Hace unos días reparé, por casualidad, en una minúscula pintada, hecha con lápiz, en un ladrillo del muro exterior de una escuela en el barrio El Pesebre de Bogotá: la frase estaba escrita con letra menuda, claramente infantil, pero se leía sin dificultad: «Mi vida a nadie le importa». Y debajo de las letras, ocupando toda la altura del ladrillo, más o menos debajo de la palabra nadie, el dibujo sencillo de unos ojos vertiendo lágrimas por encima de una boca triste, en forma de U invertida. Saqué una foto del pequeño grafiti.
Jamás sabré quien fue el autor o autora de la pintada, que con el paso del tiempo, o después de las primeras lluvias que caigan sobre la ciudad, quedará borrada. Pero no es difícil imaginar la escena: el niño o la niña, pongámosle ocho o nueve años, sale con ojos afligidos de su clase, al terminar el día escolar. Los compañeros se marchan, cada uno a su casa. Ella (imaginemos que es niña) queda sola en la calle; la pena la domina, quién sabe qué tristezas y zozobras empañan su alegría. Y entonces, antes de seguir con paso lento y ensimismado hacia su hogar (donde tal vez viven las razones de su congoja), se detiene. Ha tenido una ocurrencia. Mira arriba y abajo: nadie. Saca con decisión un lápiz de su mochila escolar y escribe su lacónico mensaje en la pared: mi vida a nadie le importa. Completa la frase con el garabato de una cara que llora. Quizá al terminar contempla durante unos segundos su obra –su grito, luego guarda el lápiz y se marcha. Tal vez un poco aliviada.

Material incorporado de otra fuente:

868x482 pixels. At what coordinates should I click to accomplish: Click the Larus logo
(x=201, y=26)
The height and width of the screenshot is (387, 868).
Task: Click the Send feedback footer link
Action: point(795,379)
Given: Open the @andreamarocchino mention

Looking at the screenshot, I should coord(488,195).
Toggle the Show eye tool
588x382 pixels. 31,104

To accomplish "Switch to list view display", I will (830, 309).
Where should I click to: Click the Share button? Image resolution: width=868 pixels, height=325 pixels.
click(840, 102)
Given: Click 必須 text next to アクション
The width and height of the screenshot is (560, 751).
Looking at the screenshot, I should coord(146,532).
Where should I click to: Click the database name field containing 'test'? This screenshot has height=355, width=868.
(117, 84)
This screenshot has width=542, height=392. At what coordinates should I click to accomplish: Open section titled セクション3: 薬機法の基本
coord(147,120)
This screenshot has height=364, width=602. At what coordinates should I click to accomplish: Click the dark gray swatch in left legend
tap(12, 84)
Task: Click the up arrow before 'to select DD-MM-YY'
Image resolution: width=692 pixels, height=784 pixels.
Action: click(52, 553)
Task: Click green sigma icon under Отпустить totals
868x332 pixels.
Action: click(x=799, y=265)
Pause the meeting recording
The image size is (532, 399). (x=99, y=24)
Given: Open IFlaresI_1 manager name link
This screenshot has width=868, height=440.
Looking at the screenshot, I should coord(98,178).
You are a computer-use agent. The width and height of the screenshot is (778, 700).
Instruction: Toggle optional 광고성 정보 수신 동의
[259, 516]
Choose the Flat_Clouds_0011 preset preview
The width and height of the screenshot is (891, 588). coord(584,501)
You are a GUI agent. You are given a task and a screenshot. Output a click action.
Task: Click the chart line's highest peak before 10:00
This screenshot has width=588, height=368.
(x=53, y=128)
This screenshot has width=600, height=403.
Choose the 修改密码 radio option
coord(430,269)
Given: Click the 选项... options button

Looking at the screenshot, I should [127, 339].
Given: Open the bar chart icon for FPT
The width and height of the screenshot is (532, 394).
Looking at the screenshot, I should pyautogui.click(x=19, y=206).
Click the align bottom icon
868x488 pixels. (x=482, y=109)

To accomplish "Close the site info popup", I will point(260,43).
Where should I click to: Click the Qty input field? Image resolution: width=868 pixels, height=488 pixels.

Me impresionan el gesto y el mensaje.
En primer lugar, el gesto: dejar escrita la rabia en un muro obedece sin duda a que a la autora del grafiti sintió, por lo menos en aquel momento, que la pared era su única interlocutora: es decir, que no tenía a nadie de carne y hueso con quien compartir sus penas. A la vez, dejar constancia de su frustración en una pared del barrio era una forma de hacer oír su voz: alguien me leerá, debió pensar la niña. Que la pintada no lleve firma y que nadie sepa que fui yo quien la escribió es lo de menos: alguien me leerá y sabrá que aquí hay alguien cuya vida a nadie importa.
Y me impresiona el mensaje, que resume en seis palabras un drama que es, por supuesto, el drama de mucha gente: el peso de la propia irrelevancia; sentir que no importas a nadie. Ni a los padres (¿ausentes?), ni a otros familiares, ni a los amigos, ni a los maestros…
¿Es cierto que la vida de esta niña no importa a nadie? No lo sé. Sí sé que así lo siente ella. Y sí es cierto que su pintada, que es lamento, grito y queja a la vez, condensa a la perfección la expresión de un anhelo humano fundamental, que haríamos muy bien de no olvidar ni perder nunca de vista: el anhelo legítimo de relevancia, de importar a alguien, de no ser tratados por los demás como un cero a la izquierda.
La protesta anónima de esta niña ayuda a comprender que pocas cosas son tan significativas, en nuestra relación con los demás, como comunicar a los otros lo mucho que nos importan. No se trata de ofrecer, artificialmente, declaraciones forzadas de amor; pero entre esto y no decirnos nunca que nos queremos, mejor pecar por exceso que por defecto. Reconozcamos, con humildad, nuestra necesidad de ser queridos. No seamos avaros en nuestras manifestaciones de cariño. No cuestan nada, y sin embargo, pueden transformar vidas.